Situazione ribaltata all’ultima salita dell’ultima tappa della Vuelta femminile, dove Paula Blasi, 23enne della UAE ADQ, ha tagliato il traguardo per 2^sulla cima del temibile Angliru vincendo cosi la classifica generale per 24″ su Anna van der Breggen (Sd Worx). Vittoria di tappa per la svizzera Petra Styasni (Human Powered Health).
La spagnola del team UAE-ADQ ha stupito sulle rampe dell’Angliru, aggiudicandosi la Vuelta, il suo primo Grande Giro. La spagnola, rivelazione delle classiche con una vittoria all’Amstel Gold Race e un podio alla Freccia Vallone, ha infatti conquistato la sua prima vittoria in una gara a tappe, ed a 23 anni e 79 giorni diventa la più giovane vincitrice della Vuelta femminile, davanti alla belga Jolien D’Hoore (2016) e a Demi Vollering (2024).
Tuttavia Blasi ha perso terreno sulle ultime rampe dell’Angliru al cospetto di un’altra giovane promessa del circuito, Petra Stiasny (Human Powered Health).
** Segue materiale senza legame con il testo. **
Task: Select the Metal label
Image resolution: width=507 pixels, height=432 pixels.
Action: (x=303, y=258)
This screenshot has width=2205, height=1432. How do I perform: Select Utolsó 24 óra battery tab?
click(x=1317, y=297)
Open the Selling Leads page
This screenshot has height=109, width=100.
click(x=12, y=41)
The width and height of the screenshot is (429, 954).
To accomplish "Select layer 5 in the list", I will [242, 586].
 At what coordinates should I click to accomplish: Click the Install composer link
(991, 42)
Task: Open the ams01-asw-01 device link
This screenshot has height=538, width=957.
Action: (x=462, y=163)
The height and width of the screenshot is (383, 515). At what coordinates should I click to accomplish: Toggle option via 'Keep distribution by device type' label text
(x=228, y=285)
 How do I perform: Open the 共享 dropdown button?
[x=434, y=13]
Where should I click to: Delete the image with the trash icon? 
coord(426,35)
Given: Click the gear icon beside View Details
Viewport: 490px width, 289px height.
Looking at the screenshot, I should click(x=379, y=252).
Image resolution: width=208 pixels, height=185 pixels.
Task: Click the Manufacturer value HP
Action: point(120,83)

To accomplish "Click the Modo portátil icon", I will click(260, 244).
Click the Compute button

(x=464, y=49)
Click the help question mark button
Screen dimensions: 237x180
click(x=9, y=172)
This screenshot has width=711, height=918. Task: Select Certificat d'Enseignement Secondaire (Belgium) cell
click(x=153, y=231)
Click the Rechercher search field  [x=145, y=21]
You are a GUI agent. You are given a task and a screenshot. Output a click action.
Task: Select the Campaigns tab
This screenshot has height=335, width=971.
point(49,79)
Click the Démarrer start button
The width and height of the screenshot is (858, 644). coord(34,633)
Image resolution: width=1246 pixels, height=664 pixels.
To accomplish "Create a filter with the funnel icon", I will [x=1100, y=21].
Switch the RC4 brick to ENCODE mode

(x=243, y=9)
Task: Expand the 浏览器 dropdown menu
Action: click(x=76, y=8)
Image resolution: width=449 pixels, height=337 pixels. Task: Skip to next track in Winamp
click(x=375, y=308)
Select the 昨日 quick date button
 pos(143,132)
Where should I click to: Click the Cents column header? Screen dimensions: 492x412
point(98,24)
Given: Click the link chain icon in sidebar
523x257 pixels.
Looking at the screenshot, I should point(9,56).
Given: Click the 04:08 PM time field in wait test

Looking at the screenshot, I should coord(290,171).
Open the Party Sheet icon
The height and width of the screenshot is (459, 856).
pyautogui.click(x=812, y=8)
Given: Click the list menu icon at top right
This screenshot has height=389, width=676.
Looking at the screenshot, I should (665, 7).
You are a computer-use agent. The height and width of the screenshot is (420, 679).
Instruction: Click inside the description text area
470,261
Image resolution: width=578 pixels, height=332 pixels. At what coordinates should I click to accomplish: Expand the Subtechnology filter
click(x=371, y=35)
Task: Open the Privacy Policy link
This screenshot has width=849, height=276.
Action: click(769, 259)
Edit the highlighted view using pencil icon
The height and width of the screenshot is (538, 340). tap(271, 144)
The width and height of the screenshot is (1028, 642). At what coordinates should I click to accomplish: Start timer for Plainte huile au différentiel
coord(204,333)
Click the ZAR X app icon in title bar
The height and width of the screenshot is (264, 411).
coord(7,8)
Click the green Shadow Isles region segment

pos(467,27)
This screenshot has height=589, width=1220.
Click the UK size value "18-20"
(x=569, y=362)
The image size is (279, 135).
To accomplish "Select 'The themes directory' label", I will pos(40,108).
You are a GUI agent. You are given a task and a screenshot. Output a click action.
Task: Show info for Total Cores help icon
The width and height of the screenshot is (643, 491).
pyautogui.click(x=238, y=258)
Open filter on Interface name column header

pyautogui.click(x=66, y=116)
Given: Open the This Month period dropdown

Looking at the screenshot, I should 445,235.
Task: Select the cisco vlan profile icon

Distanziata dall’accelerazione dell’ex triatleta catalana, la sorprendente 24enne svizzera ha dosato le forze per tornare sulle sue ruote e superarla con un’impressionante cadenza di pedalata. La svizzera Stiasny si è aggiudicata la sua seconda vittoria da professionista, la prima nel WorldTour, in cima a una salita leggendaria.
La selezione è avvenuta ovviamente in modo naturale sin dall’inizio, la part meno ripida dell’Angliru. Non c’è stato bisogno di attacchi, ha fatto tutto la durezza di questa salita. Dopo il bel recupero nel finale di Styasni su Blasi (vincitrice della maglia di miglior scalatrice), sul traguardo è passata Juliette Berthet (FDJ United-Suez), che chiude 5^in generale. Quarta di tappa un’altra francese, Marion Bunel (Visma-LAB), che chiude 3^ in generale e vince la maglia bianca. Lotte Kopecki (SD Worx) completa il podio delle classifiche vincendo quella a punti. Miglio squadra la SD Worx.